*Exercise directions:* In the Thurman Munson profile, which award did Munson win in 1970?

Introducing… Thurman Munson

One of baseball’s tragic figures, Munson was an All-Star catcher with the New York Yankees who died in the middle of the 1979 season when a plane he piloted crashed.  When the top backstops of the 1970s are discussed, Munson’s name must be brought up with the likes of Bench, Fisk and Simmons.  Thurman was a seven-time All-Star and once gunned down 61% of would-be basestealers.  Munson’s career caught stealing percentage is ten points higher than Fisk’s.

An immediate star at the Major League level, the former first round draft pick won the American League Rookie of the Year Award in 1970.  As a rookie, Munson hit .302 and led AL receivers in doubles with 25.  His offensive numbers dipped in 1971 but he nevertheless made his first All-Star appearance thanks in part to leading AL catchers in runs scored and sniping a league best 61% of would-be basestealers.

His bat came back around in 1972 when he paced American League catchers in base hits with 143.  The following year, Munson was the only .300 hitting catcher in the junior circuit.  In that ’73 season, Thurman also topped American League catchers in runs and hits.  An All-Star again in ’73, Munson won the first of three straight Gold Glove Awards.  He also enjoyed his breakout season with the lumber by blasting 20 long balls–his finest single season output.

*Information shown:*
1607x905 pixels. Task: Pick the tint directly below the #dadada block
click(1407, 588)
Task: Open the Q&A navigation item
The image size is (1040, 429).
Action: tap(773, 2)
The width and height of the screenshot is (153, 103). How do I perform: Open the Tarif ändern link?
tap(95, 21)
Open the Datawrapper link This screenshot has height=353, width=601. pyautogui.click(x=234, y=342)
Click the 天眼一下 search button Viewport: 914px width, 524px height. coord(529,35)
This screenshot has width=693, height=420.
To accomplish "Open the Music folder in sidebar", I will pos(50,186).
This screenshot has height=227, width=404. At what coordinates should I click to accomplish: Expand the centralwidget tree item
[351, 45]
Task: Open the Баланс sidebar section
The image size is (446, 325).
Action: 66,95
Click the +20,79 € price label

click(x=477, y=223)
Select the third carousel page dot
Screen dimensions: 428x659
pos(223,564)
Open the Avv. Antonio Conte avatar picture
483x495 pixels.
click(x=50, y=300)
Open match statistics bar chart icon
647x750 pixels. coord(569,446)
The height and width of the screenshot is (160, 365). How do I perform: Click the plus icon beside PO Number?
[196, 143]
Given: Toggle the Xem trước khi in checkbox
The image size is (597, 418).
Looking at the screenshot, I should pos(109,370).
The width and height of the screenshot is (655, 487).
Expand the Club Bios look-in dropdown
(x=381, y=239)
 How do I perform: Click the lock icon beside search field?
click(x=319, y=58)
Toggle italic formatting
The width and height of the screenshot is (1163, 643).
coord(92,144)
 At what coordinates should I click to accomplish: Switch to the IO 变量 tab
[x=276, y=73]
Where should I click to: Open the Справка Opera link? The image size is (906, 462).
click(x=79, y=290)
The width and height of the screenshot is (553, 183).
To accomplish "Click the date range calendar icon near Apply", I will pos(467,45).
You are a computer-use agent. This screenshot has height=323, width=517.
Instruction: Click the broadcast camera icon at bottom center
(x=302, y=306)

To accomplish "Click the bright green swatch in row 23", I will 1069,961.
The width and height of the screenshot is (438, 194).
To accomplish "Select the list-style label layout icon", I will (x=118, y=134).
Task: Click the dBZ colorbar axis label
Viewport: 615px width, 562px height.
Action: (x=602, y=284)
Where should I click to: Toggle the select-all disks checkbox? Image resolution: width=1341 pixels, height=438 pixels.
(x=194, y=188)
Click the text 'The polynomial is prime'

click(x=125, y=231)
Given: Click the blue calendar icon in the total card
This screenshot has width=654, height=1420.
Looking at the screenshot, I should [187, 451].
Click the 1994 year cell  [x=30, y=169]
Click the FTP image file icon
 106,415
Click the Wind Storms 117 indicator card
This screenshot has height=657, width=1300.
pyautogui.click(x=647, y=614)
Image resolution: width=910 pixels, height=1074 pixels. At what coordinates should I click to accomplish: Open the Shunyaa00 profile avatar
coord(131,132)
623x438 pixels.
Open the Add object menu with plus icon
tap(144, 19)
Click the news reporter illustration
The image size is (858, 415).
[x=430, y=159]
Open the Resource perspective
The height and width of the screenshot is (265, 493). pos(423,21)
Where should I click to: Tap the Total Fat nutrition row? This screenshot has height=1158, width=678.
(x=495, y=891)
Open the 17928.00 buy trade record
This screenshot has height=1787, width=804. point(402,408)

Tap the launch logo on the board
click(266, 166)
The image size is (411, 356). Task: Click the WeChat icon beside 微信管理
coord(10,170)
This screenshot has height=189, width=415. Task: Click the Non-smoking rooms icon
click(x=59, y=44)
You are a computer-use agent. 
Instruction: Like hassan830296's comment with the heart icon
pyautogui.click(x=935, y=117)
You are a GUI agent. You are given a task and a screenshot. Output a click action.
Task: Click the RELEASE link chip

*Expected answer:* The American League Rookie of the Year Award.